Created 05-17-2016 03:17 PM
@Jitendra Yadav: yes We have enabled 100GB for all worker nodes. And data is getting cleaned once job compete or failed. But my query is many users are running a very big query and their jobs are consuming whole 100 GB even more than that. Because of that jobs are failing.
Created 05-17-2016 03:40 PM
Ok, So if I roughly calculate the the size vs no. of jobs i.e if each job generate 100MB of logs on each node then it means you can have up to 1000 jobs running at the same time.
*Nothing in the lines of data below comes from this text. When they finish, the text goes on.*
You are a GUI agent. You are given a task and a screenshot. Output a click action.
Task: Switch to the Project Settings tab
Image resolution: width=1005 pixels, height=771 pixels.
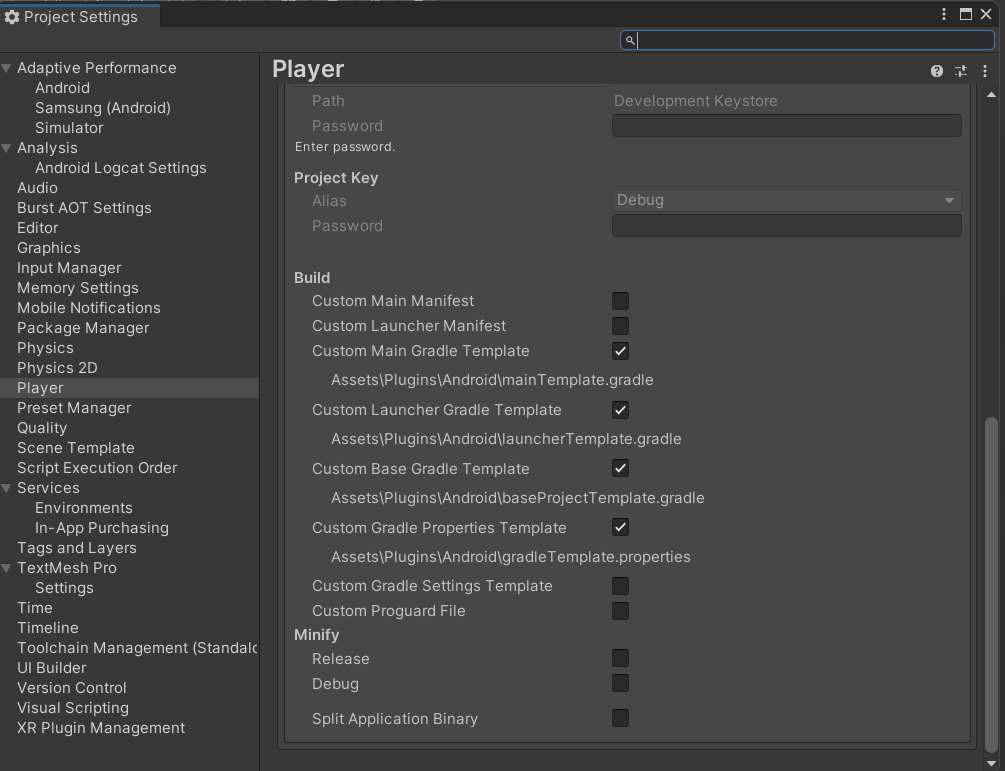[78, 16]
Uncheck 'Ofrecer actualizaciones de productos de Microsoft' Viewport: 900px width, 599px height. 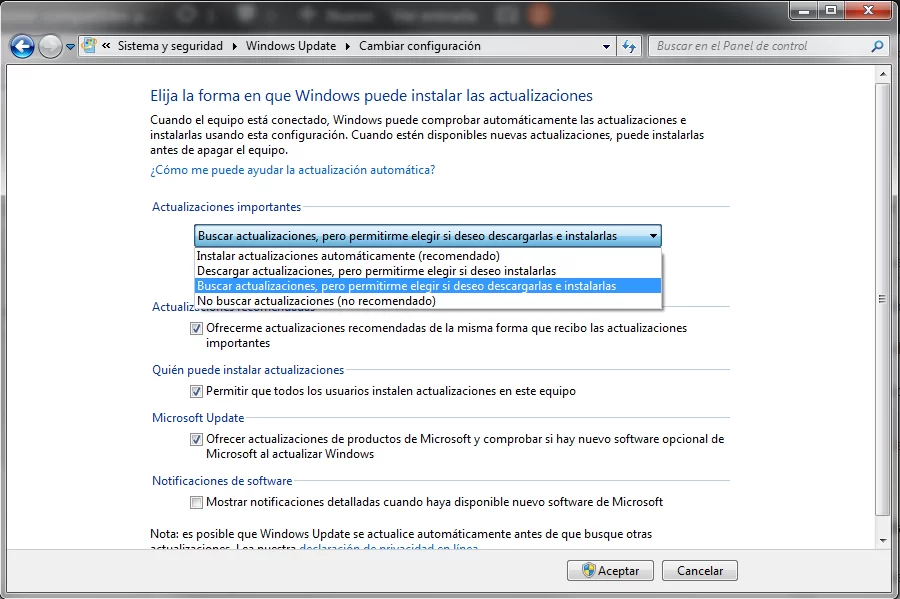click(196, 439)
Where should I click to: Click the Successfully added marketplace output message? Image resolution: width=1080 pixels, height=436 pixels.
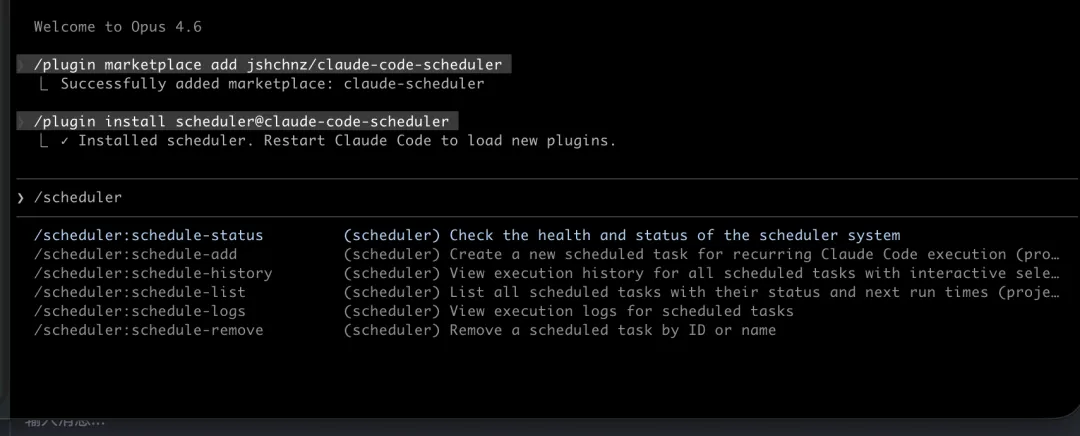(272, 84)
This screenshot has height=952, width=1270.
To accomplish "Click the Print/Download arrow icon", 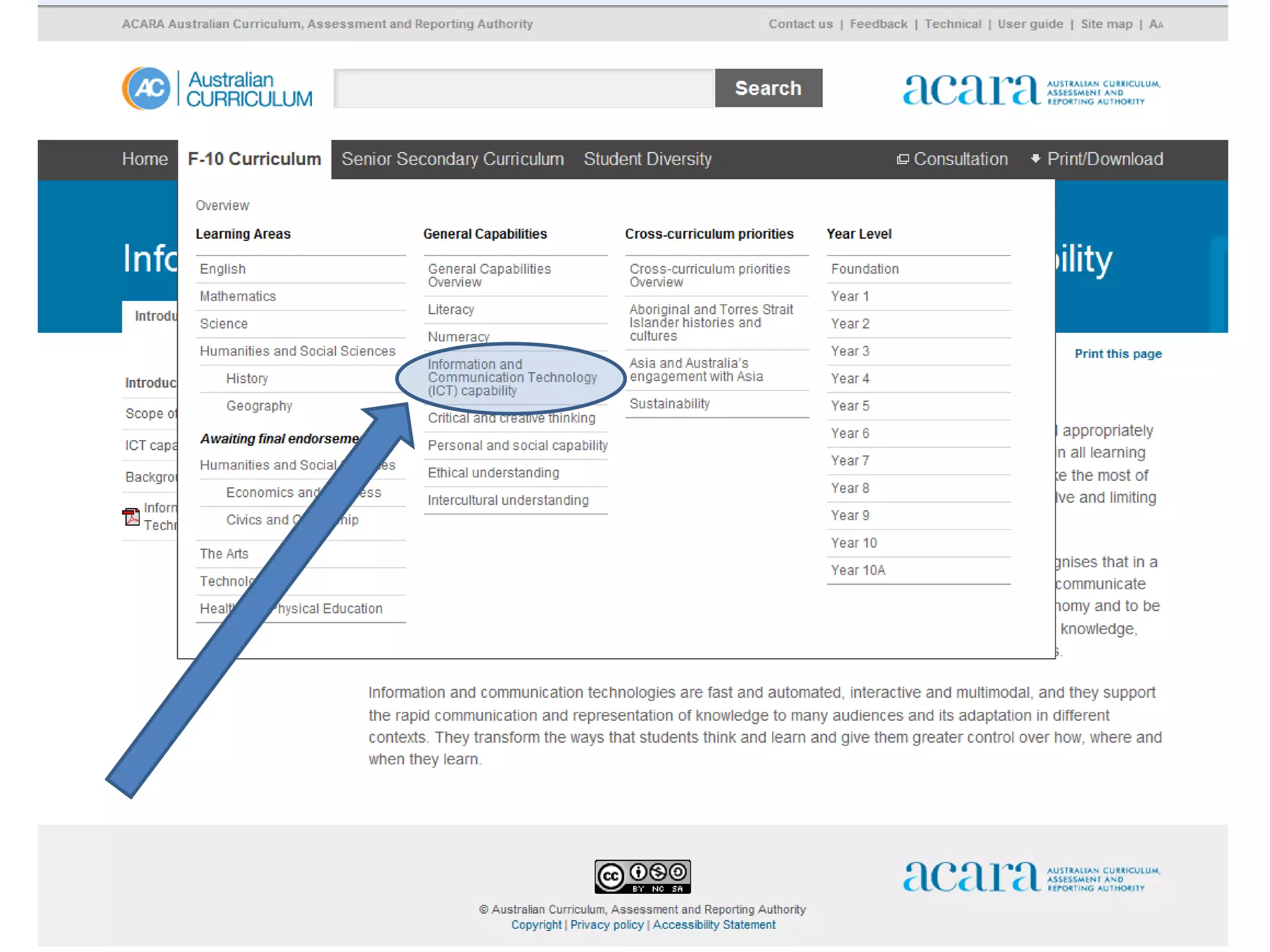I will coord(1035,159).
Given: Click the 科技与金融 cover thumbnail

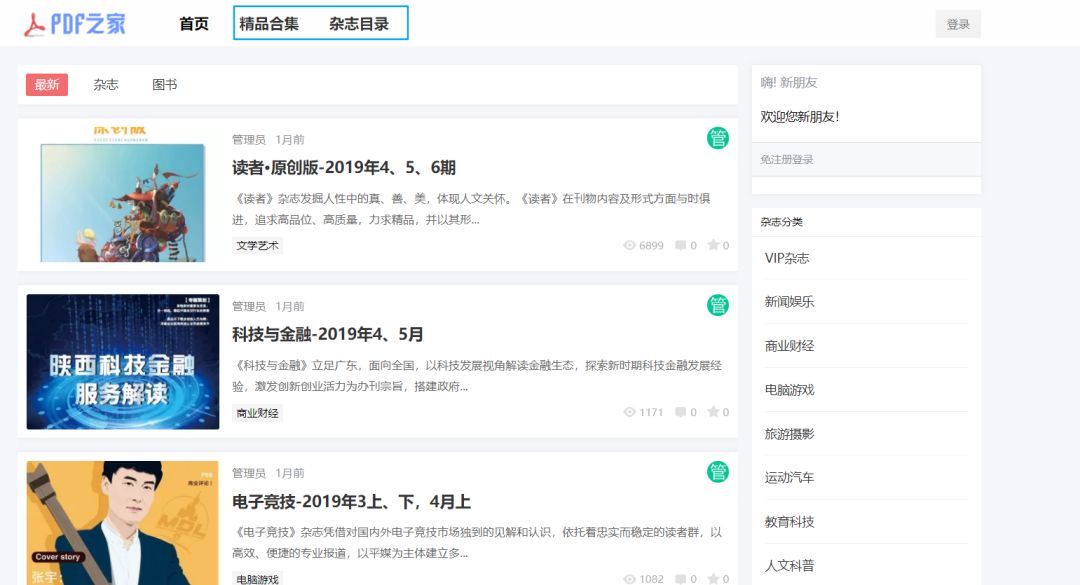Looking at the screenshot, I should click(122, 361).
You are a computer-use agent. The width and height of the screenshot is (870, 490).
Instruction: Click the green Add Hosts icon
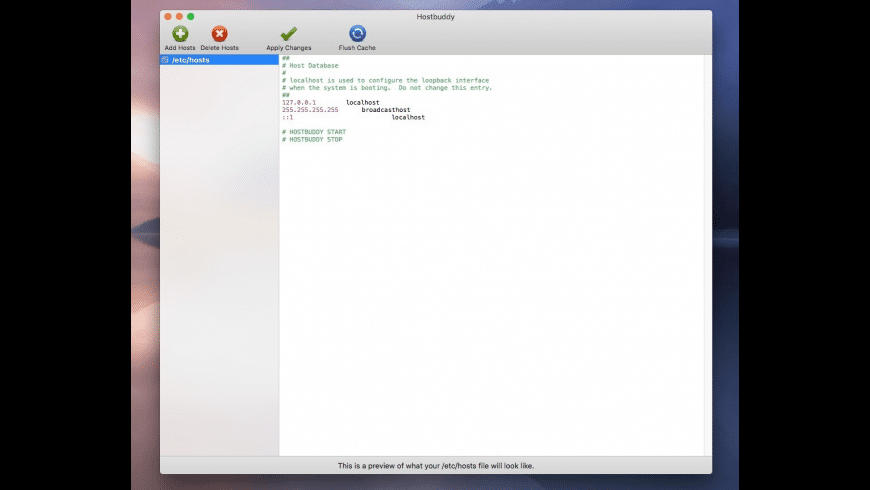(180, 34)
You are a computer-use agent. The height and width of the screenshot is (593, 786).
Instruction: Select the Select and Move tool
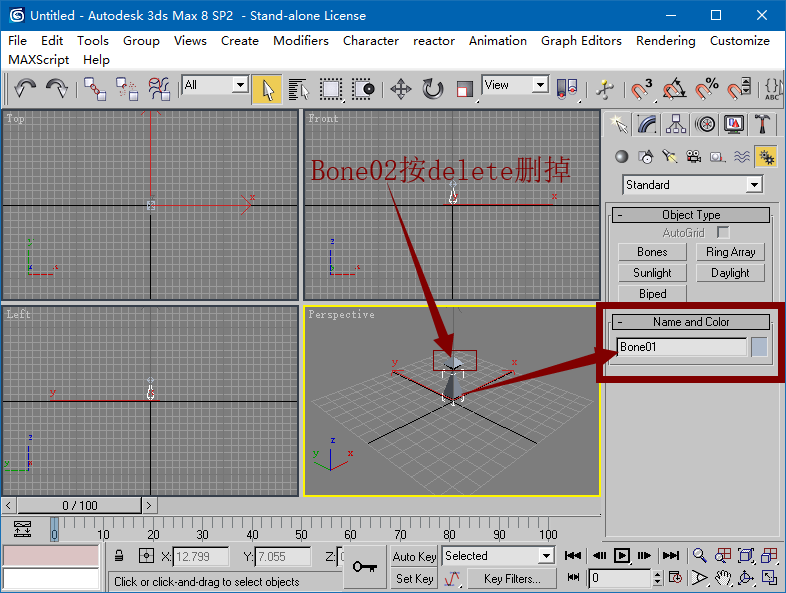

Is that the case?.
1. Either some other log occupied the space in same partition.
2. Or the yarn job logs are not getting cleaned up fast.
3. Or you have a big cluster where you are running hundreds of jobs with some extra debugging. If this is the case then you need to reorganized the logging confs and consider increasing/adding space in yarn.nodemanager.log-dirs partition.
Can you share the disk usage of parent directories from that 100GB partition? @Saurabh Kumar
Created 05-17-2016 07:30 PM
Can you please share the below parameters values?
yarn.nodemanager.local-dirs
hadoop.tmp.dir
Created 05-18-2016 11:15 AM
@Saurabh Kumar Then I can only think of increasing the yarn.nodemanager.log-dirs size by adding multiple mount points. But still i'm suspecting that something else is also occupying the space.
Created 05-17-2016 05:25 PM
@Jitendra Yadav: Let me explain my issue little bit more. We have total 52 worker nodes and each node has 100GB dedicated for /var/log. And there use to be a very big hive query(with 20 or more left join or right joins) which users run and during a single query run it create metadata(~100 GB) with many containers. This is the cause of issue and it trigger alerts. Once this job will fail or complete then immediately logs will clean.
Created 05-18-2016 06:06 AM
@Jitendra Yadav: We have following value for the above required properties.
yarn.nodemanager.local-dirs=/grid01/hadoop/yarn/log,/grid03/hadoop/yarn/log,/grid04/hadoop/yarn/log,/grid05/hadoop/yarn/log,/grid06/hadoop/yarn/log,/grid07/hadoop/yarn/log,/grid08/hadoop/yarn/log,/grid09/hadoop/yarn/log,/grid10/hadoop/yarn/log
And I could not find any value for hadoop.tmp.dir.